↓
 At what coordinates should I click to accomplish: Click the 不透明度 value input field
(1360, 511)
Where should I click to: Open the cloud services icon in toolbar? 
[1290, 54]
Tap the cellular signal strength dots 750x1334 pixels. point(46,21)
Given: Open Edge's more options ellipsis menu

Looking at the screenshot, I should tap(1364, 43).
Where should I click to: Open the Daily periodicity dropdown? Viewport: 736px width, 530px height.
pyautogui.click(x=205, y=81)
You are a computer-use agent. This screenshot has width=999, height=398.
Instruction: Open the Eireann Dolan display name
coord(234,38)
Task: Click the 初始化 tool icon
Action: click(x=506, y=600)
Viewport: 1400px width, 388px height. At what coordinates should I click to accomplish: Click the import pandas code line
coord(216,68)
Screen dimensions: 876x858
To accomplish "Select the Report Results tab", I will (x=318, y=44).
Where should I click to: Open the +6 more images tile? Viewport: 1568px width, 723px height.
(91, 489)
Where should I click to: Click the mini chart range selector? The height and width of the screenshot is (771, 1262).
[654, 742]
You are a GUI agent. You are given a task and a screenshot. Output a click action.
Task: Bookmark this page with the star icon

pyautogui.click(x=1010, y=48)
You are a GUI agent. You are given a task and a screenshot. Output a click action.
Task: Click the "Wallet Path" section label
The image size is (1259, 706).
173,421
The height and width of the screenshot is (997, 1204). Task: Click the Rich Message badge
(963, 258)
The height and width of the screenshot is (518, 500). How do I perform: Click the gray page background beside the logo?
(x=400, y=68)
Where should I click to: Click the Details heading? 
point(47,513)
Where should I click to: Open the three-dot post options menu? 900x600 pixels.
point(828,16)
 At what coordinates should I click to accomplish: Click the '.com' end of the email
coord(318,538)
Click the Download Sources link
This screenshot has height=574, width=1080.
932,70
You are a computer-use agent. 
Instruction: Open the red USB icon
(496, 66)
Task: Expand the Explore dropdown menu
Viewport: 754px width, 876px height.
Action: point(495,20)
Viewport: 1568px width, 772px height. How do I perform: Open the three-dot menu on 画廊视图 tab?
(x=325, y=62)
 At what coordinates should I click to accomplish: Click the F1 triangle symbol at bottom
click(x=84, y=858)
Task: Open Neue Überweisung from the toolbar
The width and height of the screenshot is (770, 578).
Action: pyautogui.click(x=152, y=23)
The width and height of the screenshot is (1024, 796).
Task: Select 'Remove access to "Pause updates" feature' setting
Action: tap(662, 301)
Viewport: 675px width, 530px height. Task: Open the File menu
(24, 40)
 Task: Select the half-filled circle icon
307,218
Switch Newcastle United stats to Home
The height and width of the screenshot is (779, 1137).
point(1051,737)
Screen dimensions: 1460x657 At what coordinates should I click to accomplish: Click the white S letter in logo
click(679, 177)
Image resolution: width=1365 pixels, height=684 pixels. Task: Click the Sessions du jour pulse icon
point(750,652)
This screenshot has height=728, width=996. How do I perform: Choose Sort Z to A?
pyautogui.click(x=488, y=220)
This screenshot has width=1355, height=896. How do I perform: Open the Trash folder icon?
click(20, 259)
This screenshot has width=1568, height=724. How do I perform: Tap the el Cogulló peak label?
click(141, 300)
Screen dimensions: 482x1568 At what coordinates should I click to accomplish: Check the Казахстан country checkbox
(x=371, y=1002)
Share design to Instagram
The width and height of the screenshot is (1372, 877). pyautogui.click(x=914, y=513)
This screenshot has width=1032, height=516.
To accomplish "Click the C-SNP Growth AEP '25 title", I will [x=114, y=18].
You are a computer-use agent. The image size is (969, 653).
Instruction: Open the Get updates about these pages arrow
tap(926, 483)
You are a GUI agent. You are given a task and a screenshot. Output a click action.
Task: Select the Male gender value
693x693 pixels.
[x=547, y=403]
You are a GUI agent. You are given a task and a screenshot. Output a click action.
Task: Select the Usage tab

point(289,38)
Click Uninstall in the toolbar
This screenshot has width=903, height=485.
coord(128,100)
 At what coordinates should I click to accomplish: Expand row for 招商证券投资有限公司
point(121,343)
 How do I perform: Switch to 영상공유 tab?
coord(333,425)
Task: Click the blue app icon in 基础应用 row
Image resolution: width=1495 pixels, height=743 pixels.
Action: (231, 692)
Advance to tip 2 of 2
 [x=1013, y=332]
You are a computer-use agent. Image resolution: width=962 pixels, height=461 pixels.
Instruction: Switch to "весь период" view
↑
Stated goal>
Rewrite all of the records above, changing "Where should I click to" to "Where do I click to" everywhere it appears and leaving everything else as it is.

Problem solution>
 At what coordinates should I click to accomplish: Click the 不透明度 value input field
(1360, 511)
Where do I click to: Open the cloud services icon in toolbar? 
[1290, 54]
Tap the cellular signal strength dots 750x1334 pixels. point(46,21)
Given: Open Edge's more options ellipsis menu

Looking at the screenshot, I should tap(1364, 43).
Where do I click to: Open the Daily periodicity dropdown? Viewport: 736px width, 530px height.
pyautogui.click(x=205, y=81)
You are a computer-use agent. This screenshot has width=999, height=398.
Instruction: Open the Eireann Dolan display name
coord(234,38)
Task: Click the 初始化 tool icon
Action: click(x=506, y=600)
Viewport: 1400px width, 388px height. At what coordinates should I click to accomplish: Click the import pandas code line
coord(216,68)
Screen dimensions: 876x858
To accomplish "Select the Report Results tab", I will (x=318, y=44).
Where do I click to: Open the +6 more images tile? Viewport: 1568px width, 723px height.
(91, 489)
Where do I click to: Click the mini chart range selector? The height and width of the screenshot is (771, 1262).
[654, 742]
You are a GUI agent. You are given a task and a screenshot. Output a click action.
Task: Bookmark this page with the star icon

pyautogui.click(x=1010, y=48)
You are a GUI agent. You are given a task and a screenshot. Output a click action.
Task: Click the "Wallet Path" section label
The image size is (1259, 706).
173,421
The height and width of the screenshot is (997, 1204). Task: Click the Rich Message badge
(963, 258)
The height and width of the screenshot is (518, 500). How do I perform: Click the gray page background beside the logo?
(x=400, y=68)
Where do I click to: Click the Details heading? 
point(47,513)
Where do I click to: Open the three-dot post options menu? 900x600 pixels.
point(828,16)
 At what coordinates should I click to accomplish: Click the '.com' end of the email
coord(318,538)
Click the Download Sources link
This screenshot has height=574, width=1080.
932,70
You are a computer-use agent. 
Instruction: Open the red USB icon
(496, 66)
Task: Expand the Explore dropdown menu
Viewport: 754px width, 876px height.
Action: point(495,20)
Viewport: 1568px width, 772px height. How do I perform: Open the three-dot menu on 画廊视图 tab?
(x=325, y=62)
 At what coordinates should I click to accomplish: Click the F1 triangle symbol at bottom
click(x=84, y=858)
Task: Open Neue Überweisung from the toolbar
The width and height of the screenshot is (770, 578).
Action: pyautogui.click(x=152, y=23)
The width and height of the screenshot is (1024, 796).
Task: Select 'Remove access to "Pause updates" feature' setting
Action: tap(662, 301)
Viewport: 675px width, 530px height. Task: Open the File menu
(24, 40)
 Task: Select the half-filled circle icon
307,218
Switch Newcastle United stats to Home
The height and width of the screenshot is (779, 1137).
point(1051,737)
Screen dimensions: 1460x657 At what coordinates should I click to accomplish: Click the white S letter in logo
click(679, 177)
Image resolution: width=1365 pixels, height=684 pixels. Task: Click the Sessions du jour pulse icon
point(750,652)
This screenshot has height=728, width=996. How do I perform: Choose Sort Z to A?
pyautogui.click(x=488, y=220)
This screenshot has width=1355, height=896. How do I perform: Open the Trash folder icon?
click(20, 259)
This screenshot has width=1568, height=724. How do I perform: Tap the el Cogulló peak label?
click(141, 300)
Screen dimensions: 482x1568 At what coordinates should I click to accomplish: Check the Казахстан country checkbox
(x=371, y=1002)
Share design to Instagram
The width and height of the screenshot is (1372, 877). pyautogui.click(x=914, y=513)
This screenshot has width=1032, height=516.
To accomplish "Click the C-SNP Growth AEP '25 title", I will [x=114, y=18].
You are a computer-use agent. The image size is (969, 653).
Instruction: Open the Get updates about these pages arrow
tap(926, 483)
You are a GUI agent. You are given a task and a screenshot. Output a click action.
Task: Select the Male gender value
693x693 pixels.
[x=547, y=403]
You are a GUI agent. You are given a task and a screenshot. Output a click action.
Task: Select the Usage tab

point(289,38)
Click Uninstall in the toolbar
This screenshot has width=903, height=485.
coord(128,100)
 At what coordinates should I click to accomplish: Expand row for 招商证券投资有限公司
point(121,343)
 How do I perform: Switch to 영상공유 tab?
coord(333,425)
Task: Click the blue app icon in 基础应用 row
Image resolution: width=1495 pixels, height=743 pixels.
Action: (231, 692)
Advance to tip 2 of 2
 [x=1013, y=332]
You are a computer-use agent. Image resolution: width=962 pixels, height=461 pixels.
Instruction: Switch to "весь период" view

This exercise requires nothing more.